Usually a little Creed or maybe some house music does the job but head-banging breakdowns were giving us whiplash and beating up the beat was totally making our arms sore.

In between looking at beautiful eye candy and sweet whips on the Internet, we stumbled across this indie band that were from an island or something.

Wait, their name was Fang Island — my mistake. All of that very expensive bottle service has left me hung over, but that’s the price of being a rock star at the clubs.

The band was totally sick, though, because they barely sang but their raucous instrumental tunes were even better than my old copies of “Jock Jams” for our pre-gaming.

At first we were skeptical — we didn’t see Fang Island listed on any of Pauly D’s set-lists — but we knew after hearing the screeching guitars and pounding drums of “Careful Crossers” that he would be cool with us blasting this while blowing out or spiking up our hair.

“Daisy” sounds best when it’s coming out of the bumping system in my 1998 BMW but the gang vocals would sound good anywhere and as they fade out, layered over a twinkling keyboard, it makes me feel all emotional inside — like an emo kid or something.

With summer coming up, we always throw the sickest pool parties and songs like “Sideswiper,” with its heavy start and subtle transition into a slow jam with a soaring guitar solo, should finally quiet the dude yelling “Freebird!

“The Illinois,” with its big gang vocals of “whoa-oh,” will be perfect to sing-along with after I’m buzzing hardcore.

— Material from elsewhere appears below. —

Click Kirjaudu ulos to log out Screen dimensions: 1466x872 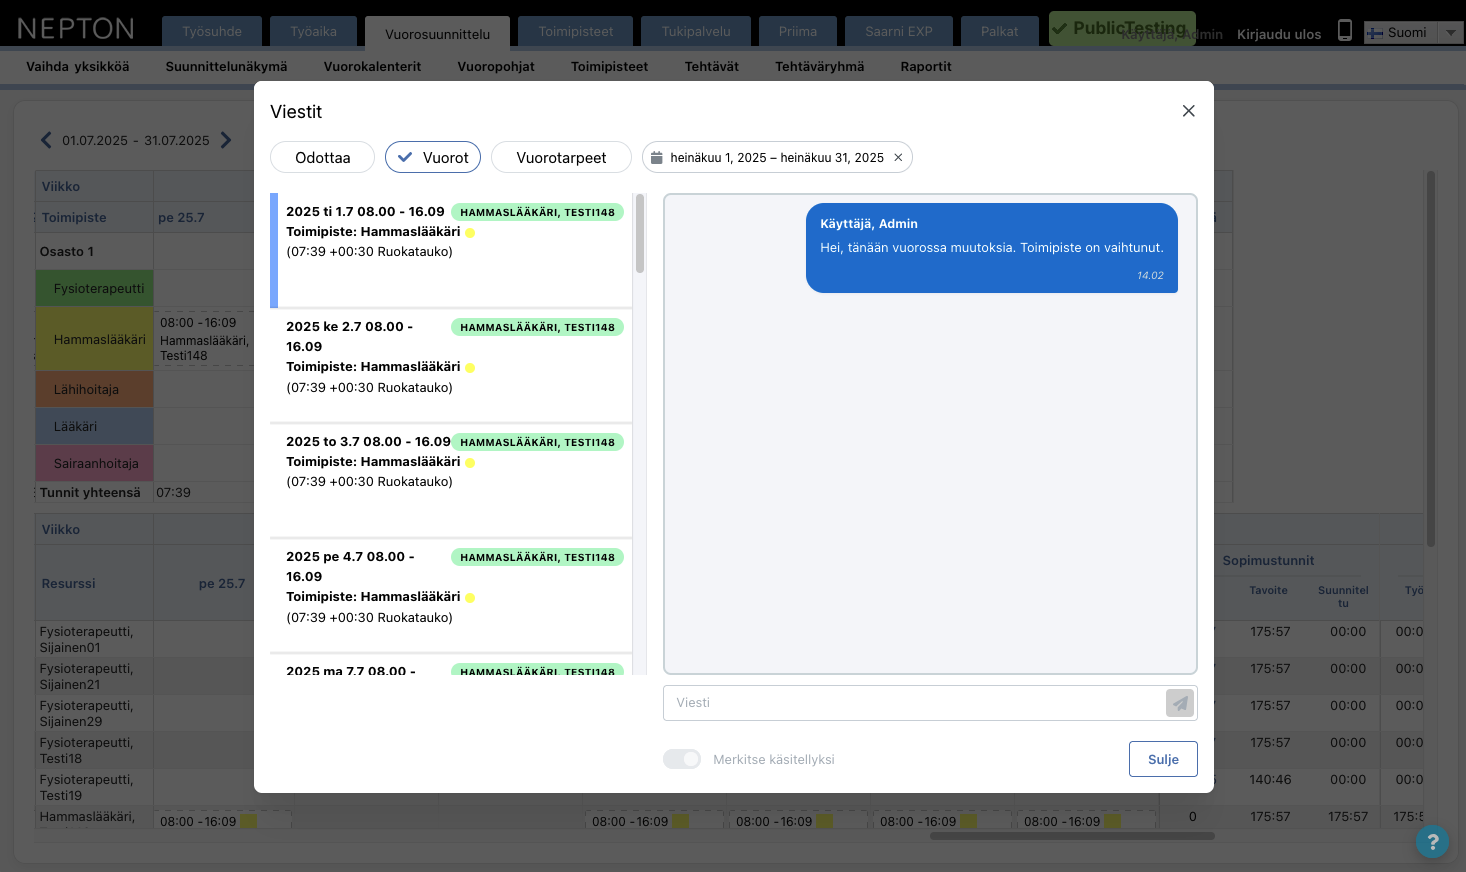point(1278,33)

The vibrant party feel that defines the album is sure to keep us pumped so we can dominate the beer pong table at every kickback, throw down, hoe-down, shin dig, get together or soiree that we come in and shut down. Plus, playing these guys will be way less embarrassing than that time “What A Girl Wants” came on my iPod during our last rager.

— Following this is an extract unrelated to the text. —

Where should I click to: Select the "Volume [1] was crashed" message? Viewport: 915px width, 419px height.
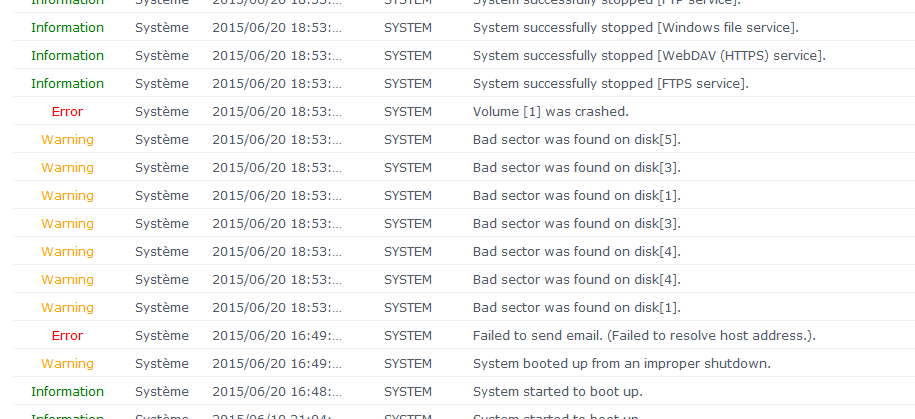550,111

Fang Island doesn’t sing often on their album — in fact, we turned it into a drinking game; every time they sing, we do a shot of Jaeger — but when they do, it adds a depth to the tracks that gives them a large and surrounding feeling, sort of like my Tapout-themed Snuggie.

The brief vocal verses of “Treeton,” separated by big metal breakdowns, are straight up fun and the ooh-ing and ahh-ing on the slow and moody “Davy Crockett” gives us a chance to sober up before we attempt a simultaneous fist-bump and chest-bump during the fast and furious — namedrop of my favorite movie —“Welcome Wagon.”

Things get a little weird for my taste on the final track “Dorian.” All synthesizer squealing and soft piano, the track feels strange among the others — like an albino kid partying in the Jersey Shore house or something.

All in all, Fang Island is pretty sick. On a scale of skinny jeans — the lowest — to Ed Hardy — the highest, but you already knew that, right? — they’re a solid Affliction.

My bros and I have found our new jams for when we get our GTL on, but how long we turn to Fang Island to catalyze our testosterone remains to be seen.

For now though, we’re pumped and Fang Island is fueling us onward to our next situation.